_Supplied passage_
◇ ◇ ◇
Monday, September 29, 2014

DIY Chicken Tractor



This post is long and long overdue. I built a chicken tractor over the spring. What's a chicken tractor you ask? Well that depends on if you ask a green tractor chicken or a red tractor chicken...

Most people look at me funny when I say I have a chicken tractor. I think they imagine a dozen chickens tethered to a plow or something. A select few probably imagine an actual chicken driving a tractor. If you fall into the latter camp, I would love to know what you think a cock fight is. Leave a comment down below.

A chicken tractor is simply a chicken coop and run that can be moved. Most people build the tractor with the bottom open to the grass and move it every couple days. This allows the chickens to graze fresh pasture and bugs while being protected from predators. 




I bought three 4 ft x 16 ft cattle panels from our local agriculture store. I am surprised I didn't get pulled over driving like this. Make sure you have some pads and good ratchet straps if you are going to attempt something like this.










DISCLAIMER: I built this chicken tractor too heavy and it is a pain to move. If you are going to follow the design in this blog you should seriously consider moving it with a riding mower, instead of by hand. 

Material list: ( I am sure I am missing something, but this should be most of the supplies used.)
  • 3 - 4ft x 16ft cattle panels.
  • 2 - Pressure treated 12ft 2x4's.
  • 2 - Pressure treated 8ft 2x4's.
◇ ◇ ◇
_Task inputs_
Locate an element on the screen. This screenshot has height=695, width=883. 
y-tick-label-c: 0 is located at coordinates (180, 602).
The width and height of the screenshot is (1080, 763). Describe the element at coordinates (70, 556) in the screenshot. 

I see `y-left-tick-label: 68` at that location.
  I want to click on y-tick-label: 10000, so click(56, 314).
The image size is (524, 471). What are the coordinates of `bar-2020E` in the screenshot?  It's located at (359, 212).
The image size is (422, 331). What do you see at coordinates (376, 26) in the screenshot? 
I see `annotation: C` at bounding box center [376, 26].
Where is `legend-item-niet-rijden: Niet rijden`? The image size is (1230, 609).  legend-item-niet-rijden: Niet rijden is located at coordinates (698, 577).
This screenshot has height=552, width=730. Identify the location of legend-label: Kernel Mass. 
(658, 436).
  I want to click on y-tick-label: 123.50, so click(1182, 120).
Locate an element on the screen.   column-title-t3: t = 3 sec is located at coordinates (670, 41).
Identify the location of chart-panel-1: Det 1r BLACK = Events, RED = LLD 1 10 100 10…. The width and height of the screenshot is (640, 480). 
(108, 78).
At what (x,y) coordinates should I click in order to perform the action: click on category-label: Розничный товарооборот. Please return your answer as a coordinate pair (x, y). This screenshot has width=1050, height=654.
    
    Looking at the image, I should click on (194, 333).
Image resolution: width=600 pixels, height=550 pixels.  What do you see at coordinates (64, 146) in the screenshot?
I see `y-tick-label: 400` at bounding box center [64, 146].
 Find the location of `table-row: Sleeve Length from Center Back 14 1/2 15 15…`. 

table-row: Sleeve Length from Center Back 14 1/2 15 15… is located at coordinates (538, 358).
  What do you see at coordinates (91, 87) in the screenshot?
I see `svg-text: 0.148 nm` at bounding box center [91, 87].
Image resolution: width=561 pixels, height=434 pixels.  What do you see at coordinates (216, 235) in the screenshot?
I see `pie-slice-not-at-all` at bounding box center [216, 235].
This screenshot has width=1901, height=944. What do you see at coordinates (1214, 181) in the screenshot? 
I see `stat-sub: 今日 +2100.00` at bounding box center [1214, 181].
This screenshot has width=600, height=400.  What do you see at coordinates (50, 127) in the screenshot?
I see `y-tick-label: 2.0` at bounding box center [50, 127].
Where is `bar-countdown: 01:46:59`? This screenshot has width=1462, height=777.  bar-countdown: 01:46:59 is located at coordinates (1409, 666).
◇ ◇ ◇
_What to do_
**a)** Could you copy, word for word, the part of the chicken tractor post between "DIY Chicken Tractor" and "comment down below.", inclusive?
**b)** Can you rewrite the rows between the lines holding "Image resolution: width=561" and "center [1214, 181].", inclusive, with "pixels" changed to "px" and everything else left the same, returning only those lines?

_Responses by item number_
**a)**
DIY Chicken Tractor



This post is long and long overdue. I built a chicken tractor over the spring. What's a chicken tractor you ask? Well that depends on if you ask a green tractor chicken or a red tractor chicken...

Most people look at me funny when I say I have a chicken tractor. I think they imagine a dozen chickens tethered to a plow or something. A select few probably imagine an actual chicken driving a tractor. If you fall into the latter camp, I would love to know what you think a cock fight is. Leave a comment down below.

**b)**
Image resolution: width=561 px, height=434 px.  What do you see at coordinates (216, 235) in the screenshot?
I see `pie-slice-not-at-all` at bounding box center [216, 235].
This screenshot has width=1901, height=944. What do you see at coordinates (1214, 181) in the screenshot? 
I see `stat-sub: 今日 +2100.00` at bounding box center [1214, 181].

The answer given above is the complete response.